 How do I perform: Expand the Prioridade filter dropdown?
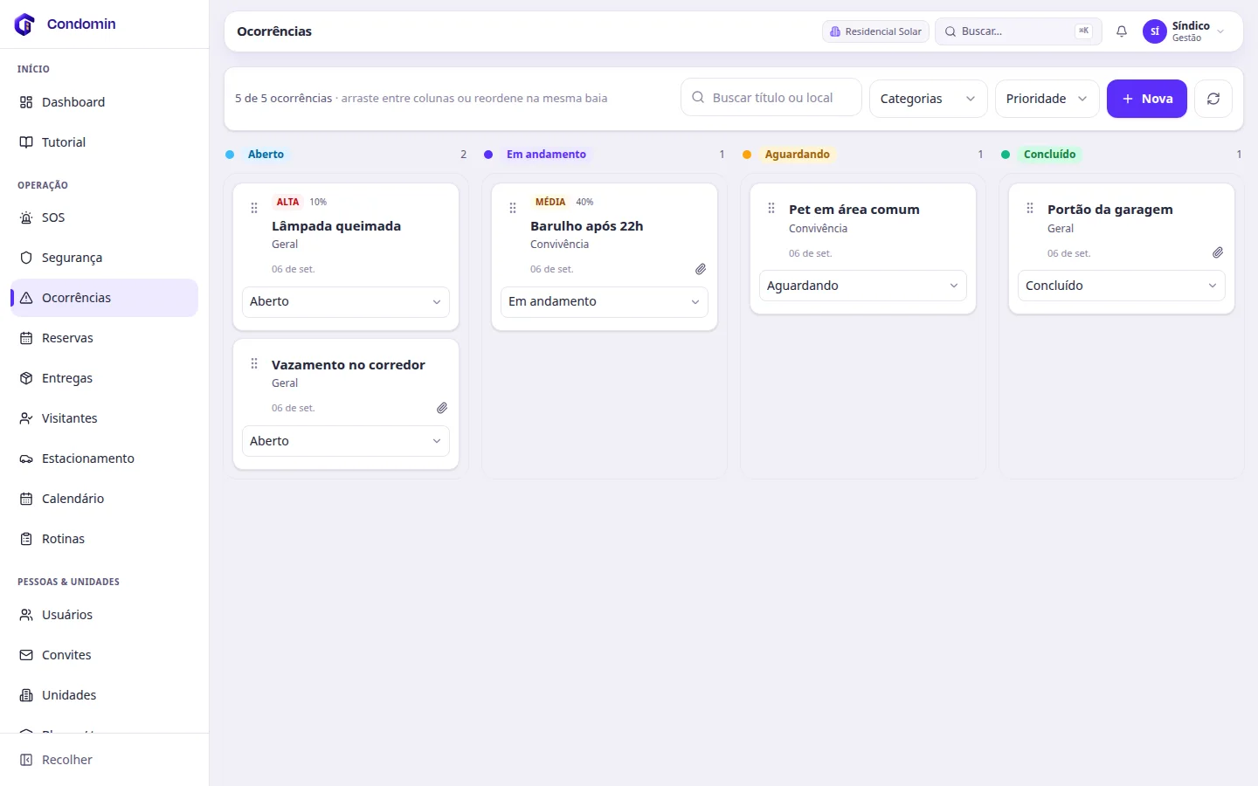[1047, 99]
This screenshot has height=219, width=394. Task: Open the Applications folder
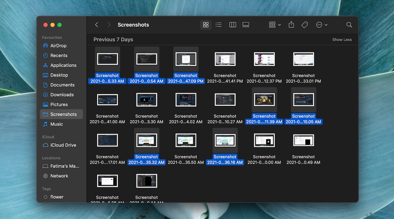tap(64, 65)
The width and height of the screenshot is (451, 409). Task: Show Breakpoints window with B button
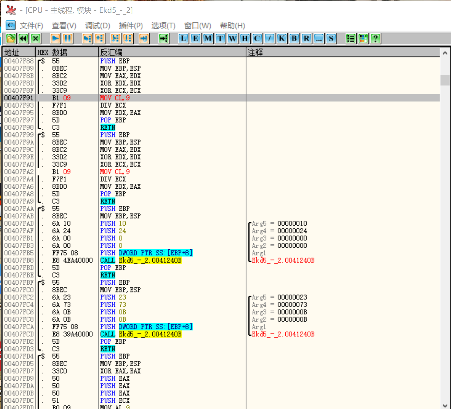click(294, 39)
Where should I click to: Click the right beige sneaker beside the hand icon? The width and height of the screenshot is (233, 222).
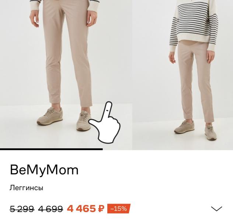84,121
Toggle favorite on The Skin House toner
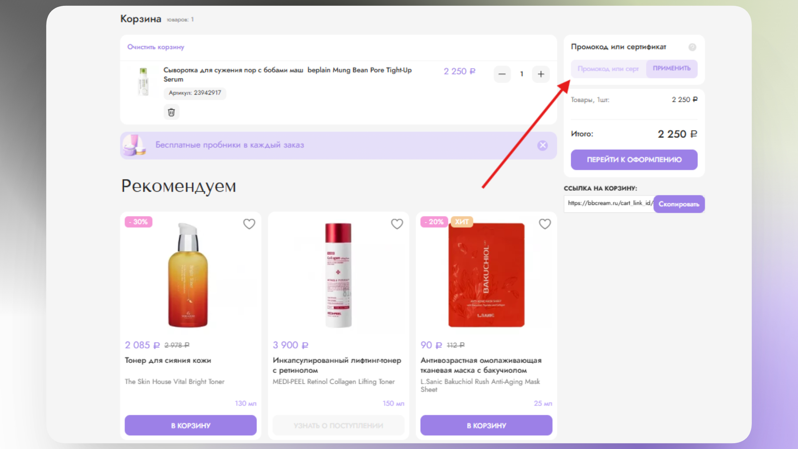798x449 pixels. pyautogui.click(x=249, y=224)
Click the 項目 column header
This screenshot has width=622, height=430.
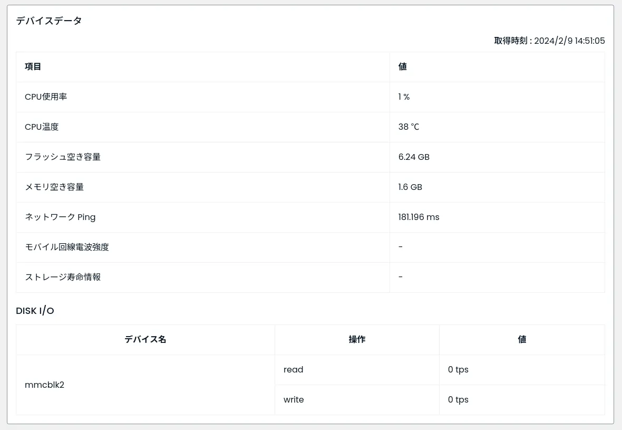point(33,66)
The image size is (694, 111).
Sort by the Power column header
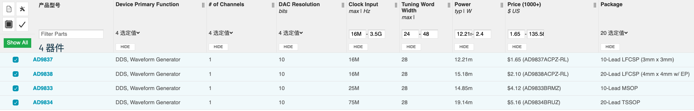click(x=462, y=4)
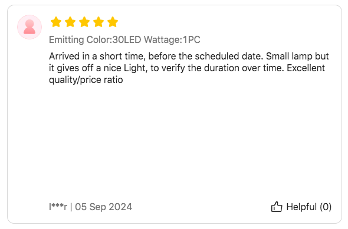Open reviewer l***r's name
The width and height of the screenshot is (348, 229).
[x=58, y=207]
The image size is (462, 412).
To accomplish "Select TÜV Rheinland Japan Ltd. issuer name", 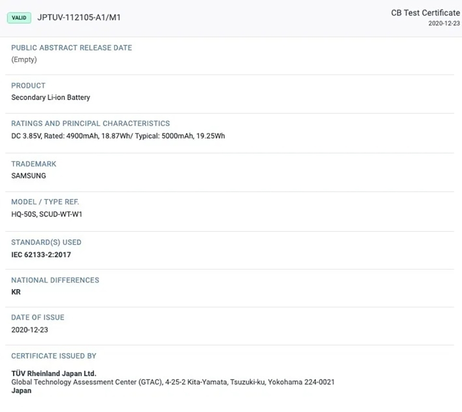I will coord(54,373).
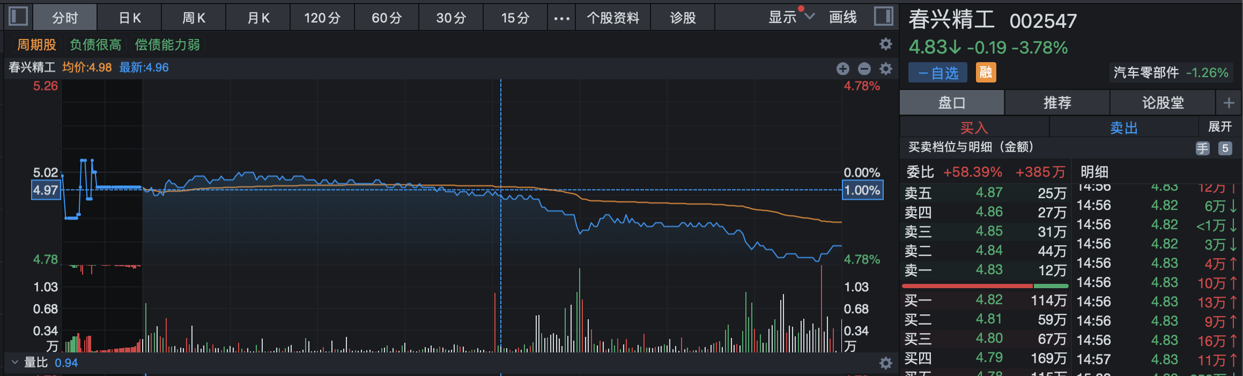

**What needs to be done:** Check each line of the listing above for the string "size", then please give the number of lines where it appears and nothing else.

**Exercise result:** 2